* The request *
Rewrite everything from the start of the entries down to the line containing "point(1337,430)", changing "Triggers" to "Events" and keeping all else the same. Omit the pictures.

* Input data *
--- Start ---

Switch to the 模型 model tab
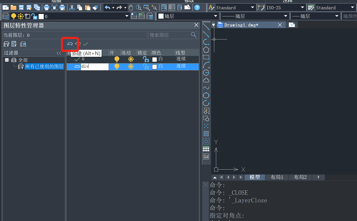This screenshot has width=357, height=221. (255, 177)
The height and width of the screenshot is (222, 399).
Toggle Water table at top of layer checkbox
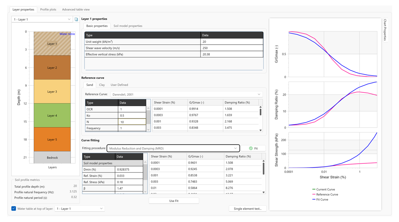(14, 209)
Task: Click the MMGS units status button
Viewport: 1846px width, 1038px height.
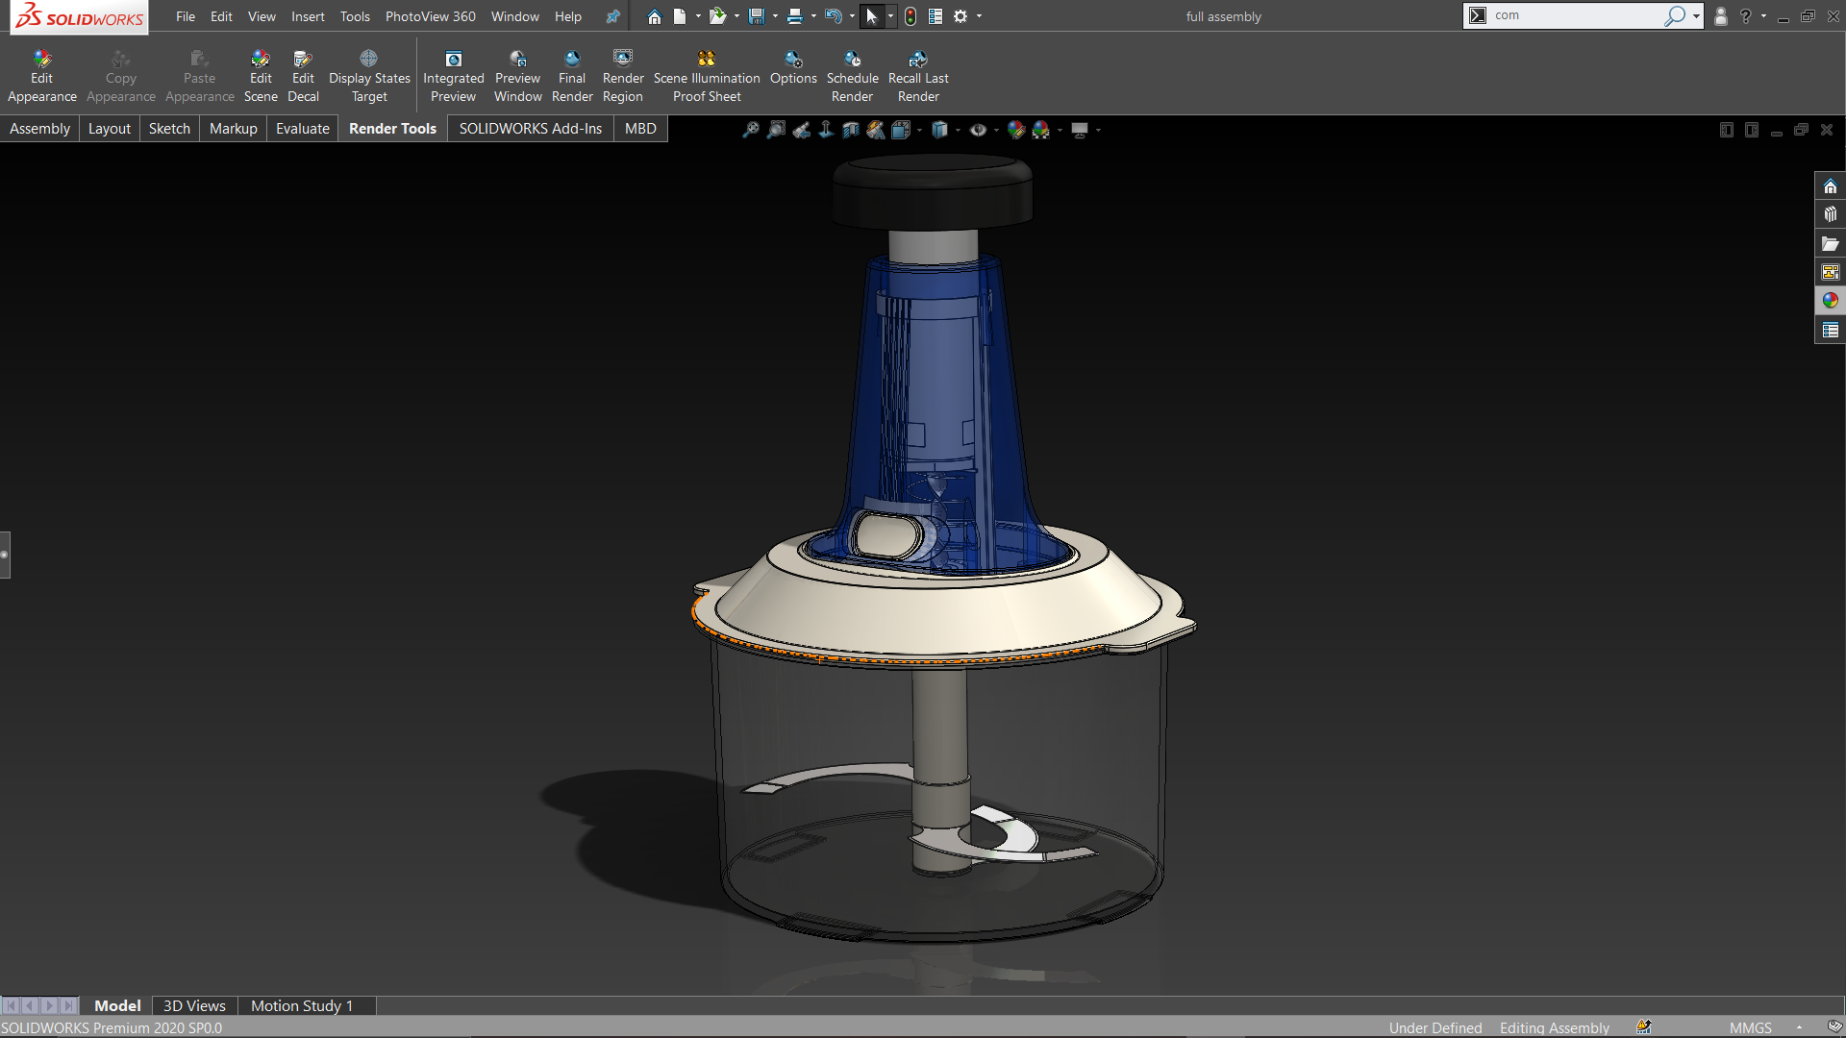Action: 1750,1027
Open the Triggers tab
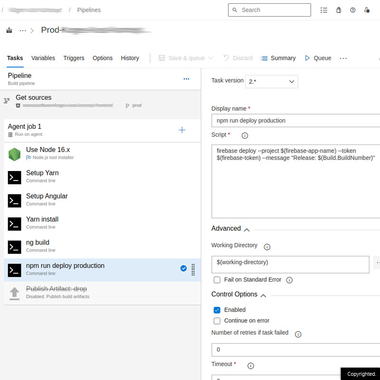The width and height of the screenshot is (380, 380). coord(74,58)
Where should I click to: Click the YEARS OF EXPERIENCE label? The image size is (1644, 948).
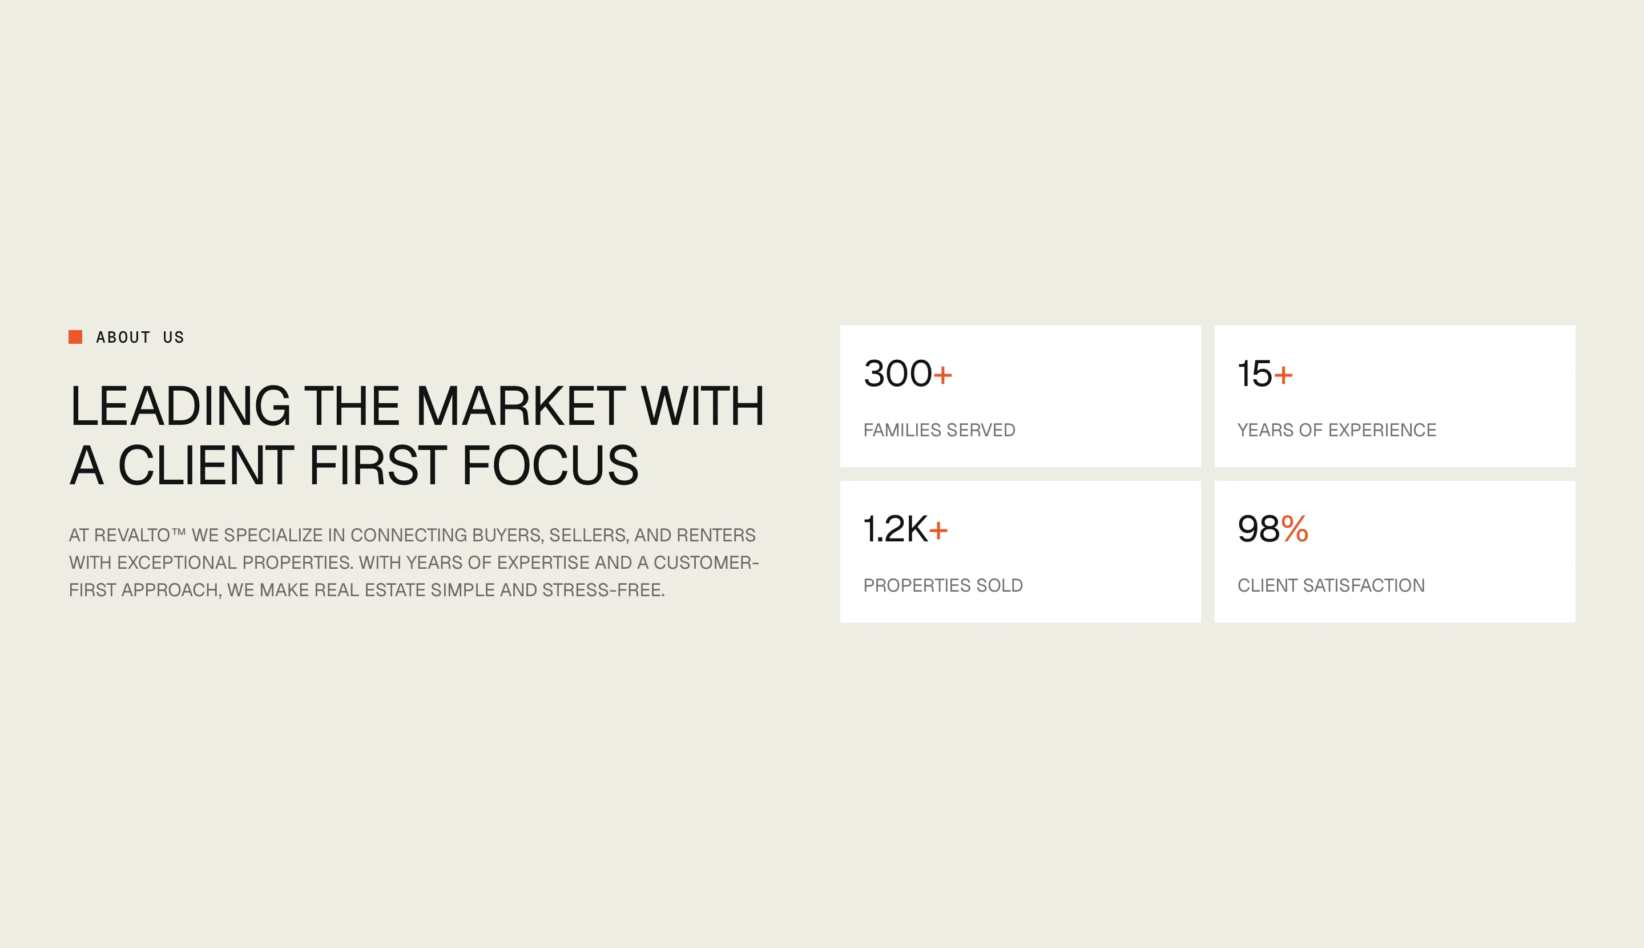point(1337,430)
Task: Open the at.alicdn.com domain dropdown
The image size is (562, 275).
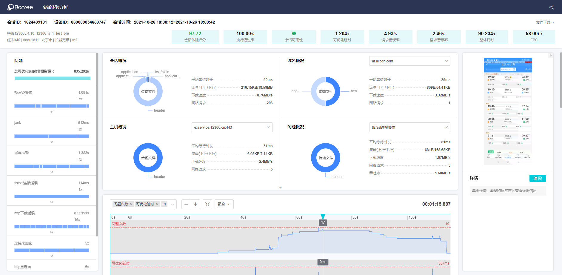Action: [x=409, y=61]
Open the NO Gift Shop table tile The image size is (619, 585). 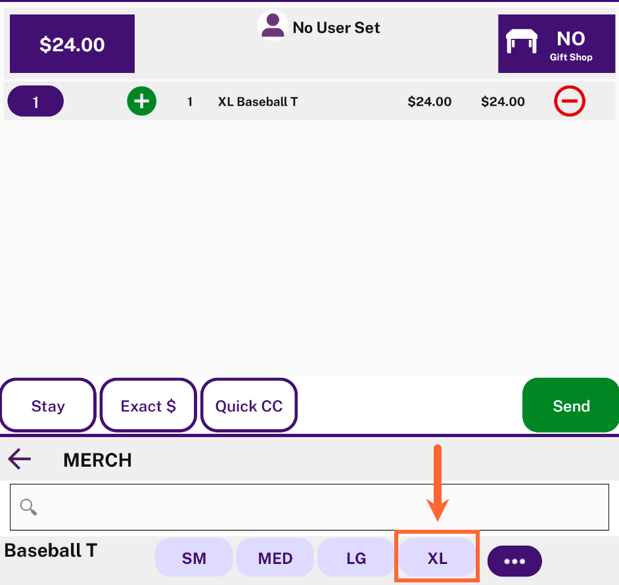coord(557,44)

--- End ---

* The output *
Switch to the 模型 model tab
This screenshot has width=357, height=221. (255, 177)
The height and width of the screenshot is (222, 399).
Toggle Water table at top of layer checkbox
(14, 209)
Task: Click the MMGS units status button
Viewport: 1846px width, 1038px height.
Action: 1750,1027
Open the Events tab
The width and height of the screenshot is (380, 380). coord(74,58)
Where should I click to: Click the YEARS OF EXPERIENCE label? The image size is (1644, 948).
point(1337,430)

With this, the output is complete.